Systemic lupus erythematosus (SLE) is a chronic autoimmune disease, with cognitive dysfunction being one of its most common neuropsychiatric manifestations. Cognitive flexibility relies on the integration of brain structure and function, with white matter networks providing anatomical constraints for functional dynamics. Reduced cognitive flexibility is frequently observed in SLE, but the underlying structure–function integration changes remain poorly understood. This study investigated whether brain structure–function integration is altered in SLE and how it links to cognitive flexibility. We examined 22 SLE patients without clinically overt neuropsychiatric manifestation (age: 34.99 ± 10.67; 18 females) and 60 healthy controls (HCs) (age: 28.43 ± 8.56; 29 females). Using diffusion MRI and task-based fMRI acquired during the Montreal Card Sorting Test (MCST), a cognitive flexibility task, we derived brain structural–functional alignment and liberality, which quantify the extent to which brain functional signals are either coupled with or deviate from the underlying anatomical network. We found SLE patients exhibited globally higher liberality and lower alignment compared to HCs, and this was driven by the disrupted structure–function integration in the executive control network (ECN).

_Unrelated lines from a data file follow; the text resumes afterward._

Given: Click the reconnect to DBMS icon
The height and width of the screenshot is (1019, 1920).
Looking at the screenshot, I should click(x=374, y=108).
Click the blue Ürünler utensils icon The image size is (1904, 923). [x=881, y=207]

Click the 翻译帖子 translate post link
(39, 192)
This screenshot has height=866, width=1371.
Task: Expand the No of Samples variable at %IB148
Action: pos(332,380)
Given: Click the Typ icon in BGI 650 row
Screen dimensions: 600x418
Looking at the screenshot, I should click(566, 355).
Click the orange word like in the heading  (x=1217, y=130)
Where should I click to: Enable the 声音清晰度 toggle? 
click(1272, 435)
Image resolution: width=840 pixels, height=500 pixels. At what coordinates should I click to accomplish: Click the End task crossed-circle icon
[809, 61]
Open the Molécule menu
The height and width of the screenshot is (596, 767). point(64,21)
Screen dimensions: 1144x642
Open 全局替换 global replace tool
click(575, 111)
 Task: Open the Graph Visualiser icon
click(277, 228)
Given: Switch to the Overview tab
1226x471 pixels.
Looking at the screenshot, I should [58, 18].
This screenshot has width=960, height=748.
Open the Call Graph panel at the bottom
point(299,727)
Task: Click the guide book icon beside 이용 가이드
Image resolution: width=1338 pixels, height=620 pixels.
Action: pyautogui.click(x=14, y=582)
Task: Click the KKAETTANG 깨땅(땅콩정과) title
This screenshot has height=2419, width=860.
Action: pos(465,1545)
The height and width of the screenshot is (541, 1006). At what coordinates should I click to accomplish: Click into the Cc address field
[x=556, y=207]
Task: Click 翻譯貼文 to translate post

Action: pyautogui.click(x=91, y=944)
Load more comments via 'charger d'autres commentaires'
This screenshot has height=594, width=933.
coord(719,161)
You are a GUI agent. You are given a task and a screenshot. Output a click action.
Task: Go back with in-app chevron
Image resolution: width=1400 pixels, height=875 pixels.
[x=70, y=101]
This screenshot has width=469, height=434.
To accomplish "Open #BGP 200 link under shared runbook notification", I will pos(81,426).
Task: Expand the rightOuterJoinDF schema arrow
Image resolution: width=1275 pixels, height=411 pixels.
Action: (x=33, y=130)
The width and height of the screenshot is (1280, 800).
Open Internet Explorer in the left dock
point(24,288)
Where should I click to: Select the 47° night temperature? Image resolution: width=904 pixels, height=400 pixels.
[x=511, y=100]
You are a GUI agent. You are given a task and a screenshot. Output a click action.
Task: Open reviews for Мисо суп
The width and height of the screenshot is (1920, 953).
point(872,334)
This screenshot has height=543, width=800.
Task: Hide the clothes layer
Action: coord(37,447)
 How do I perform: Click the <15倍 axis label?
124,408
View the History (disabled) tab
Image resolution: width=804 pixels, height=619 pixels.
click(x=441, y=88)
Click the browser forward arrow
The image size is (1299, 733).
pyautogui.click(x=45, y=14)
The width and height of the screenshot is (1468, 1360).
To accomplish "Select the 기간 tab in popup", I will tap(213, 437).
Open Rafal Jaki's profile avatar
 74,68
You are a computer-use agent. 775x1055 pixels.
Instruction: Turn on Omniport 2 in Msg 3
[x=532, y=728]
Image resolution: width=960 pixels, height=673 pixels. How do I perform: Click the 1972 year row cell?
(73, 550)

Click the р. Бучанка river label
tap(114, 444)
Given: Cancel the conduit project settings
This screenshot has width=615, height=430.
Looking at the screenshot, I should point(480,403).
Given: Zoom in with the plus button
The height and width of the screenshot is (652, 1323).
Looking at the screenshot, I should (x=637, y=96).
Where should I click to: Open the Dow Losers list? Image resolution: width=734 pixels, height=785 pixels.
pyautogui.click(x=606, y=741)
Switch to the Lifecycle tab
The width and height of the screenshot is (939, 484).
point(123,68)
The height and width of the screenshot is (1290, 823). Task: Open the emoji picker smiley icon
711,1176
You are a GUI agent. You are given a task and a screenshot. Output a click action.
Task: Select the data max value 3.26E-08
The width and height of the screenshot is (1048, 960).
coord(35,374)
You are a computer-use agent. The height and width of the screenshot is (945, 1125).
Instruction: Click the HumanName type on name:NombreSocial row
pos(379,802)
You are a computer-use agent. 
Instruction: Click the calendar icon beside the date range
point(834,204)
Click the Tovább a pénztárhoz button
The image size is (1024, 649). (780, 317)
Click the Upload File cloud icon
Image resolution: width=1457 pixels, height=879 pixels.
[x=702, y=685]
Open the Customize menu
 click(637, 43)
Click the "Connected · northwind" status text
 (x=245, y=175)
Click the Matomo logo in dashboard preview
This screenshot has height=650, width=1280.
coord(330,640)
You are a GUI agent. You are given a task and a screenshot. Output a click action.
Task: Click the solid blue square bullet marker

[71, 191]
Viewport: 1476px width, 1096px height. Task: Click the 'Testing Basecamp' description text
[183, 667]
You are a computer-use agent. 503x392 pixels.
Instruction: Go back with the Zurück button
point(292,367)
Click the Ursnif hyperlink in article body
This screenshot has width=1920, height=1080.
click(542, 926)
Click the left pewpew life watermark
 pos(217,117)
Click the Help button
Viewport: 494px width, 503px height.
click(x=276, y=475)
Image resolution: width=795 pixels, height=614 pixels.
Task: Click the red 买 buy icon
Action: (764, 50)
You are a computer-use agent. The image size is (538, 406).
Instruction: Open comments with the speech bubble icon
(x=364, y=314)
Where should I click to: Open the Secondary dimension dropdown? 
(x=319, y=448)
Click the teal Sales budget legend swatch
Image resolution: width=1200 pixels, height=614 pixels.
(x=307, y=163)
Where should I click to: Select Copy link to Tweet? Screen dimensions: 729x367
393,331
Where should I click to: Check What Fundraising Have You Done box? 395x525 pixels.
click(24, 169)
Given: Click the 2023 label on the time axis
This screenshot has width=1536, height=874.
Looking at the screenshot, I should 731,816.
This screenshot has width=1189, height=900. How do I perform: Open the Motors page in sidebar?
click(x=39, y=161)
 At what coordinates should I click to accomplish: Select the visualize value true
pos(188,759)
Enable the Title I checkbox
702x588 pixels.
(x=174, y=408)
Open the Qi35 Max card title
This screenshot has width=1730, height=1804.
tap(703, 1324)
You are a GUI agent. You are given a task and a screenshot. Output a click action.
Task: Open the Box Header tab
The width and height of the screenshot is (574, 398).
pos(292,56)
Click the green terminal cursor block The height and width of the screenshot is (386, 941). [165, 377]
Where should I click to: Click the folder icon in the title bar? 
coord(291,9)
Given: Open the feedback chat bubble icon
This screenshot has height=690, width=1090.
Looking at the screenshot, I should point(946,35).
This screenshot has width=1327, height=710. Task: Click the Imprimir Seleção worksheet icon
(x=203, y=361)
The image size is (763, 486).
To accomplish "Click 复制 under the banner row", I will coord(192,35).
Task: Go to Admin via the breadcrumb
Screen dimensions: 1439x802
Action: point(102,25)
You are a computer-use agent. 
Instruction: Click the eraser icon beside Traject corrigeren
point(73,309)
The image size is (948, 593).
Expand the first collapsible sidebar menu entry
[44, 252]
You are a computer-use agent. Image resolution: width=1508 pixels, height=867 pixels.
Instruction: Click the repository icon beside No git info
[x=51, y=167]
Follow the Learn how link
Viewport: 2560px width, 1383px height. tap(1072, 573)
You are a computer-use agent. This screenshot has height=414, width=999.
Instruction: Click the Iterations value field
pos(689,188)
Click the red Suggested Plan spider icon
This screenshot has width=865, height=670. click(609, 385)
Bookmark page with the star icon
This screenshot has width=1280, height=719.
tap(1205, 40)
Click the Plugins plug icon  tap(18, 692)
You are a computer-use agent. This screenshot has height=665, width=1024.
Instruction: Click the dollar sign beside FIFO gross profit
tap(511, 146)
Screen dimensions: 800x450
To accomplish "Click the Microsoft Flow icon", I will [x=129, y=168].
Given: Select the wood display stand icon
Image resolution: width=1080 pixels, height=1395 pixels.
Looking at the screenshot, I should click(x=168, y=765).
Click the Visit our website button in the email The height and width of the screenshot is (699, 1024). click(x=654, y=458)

The ECN comprises three subnetworks: ECN-A and ECN-B comprise key lateral fronto-parietal executive control areas, while ECN-C is anatomically closer to the default mode network. Further analyses revealed that SLE had higher liberality in ECN-A and ECN-B regions, alongside lower alignment in ECN-A, while ECN-C did not show these alterations. Importantly, increased liberality and decreased alignment in the ECN regions were associated with poorer cognitive flexibility (MCST performance) in SLE participants. This association was also observed across all participants. In SLE individuals specifically, liberality and alignment in the fronto-parietal ECN were further linked to clinical variables, including serum albumin and corticosteroid dosage. Additionally, the liberality and alignment in the ECN and its subnetworks were associated with cognitive performance outside the scanner (measured by Automated Neuropsychological Assessment Metrics) across all participants. Our findings suggest that aberrant structure–function integration, particularly within the fronto-parietal ECN, impacts cognitive flexibility and may contribute to the development of cognitive impairment in SLE.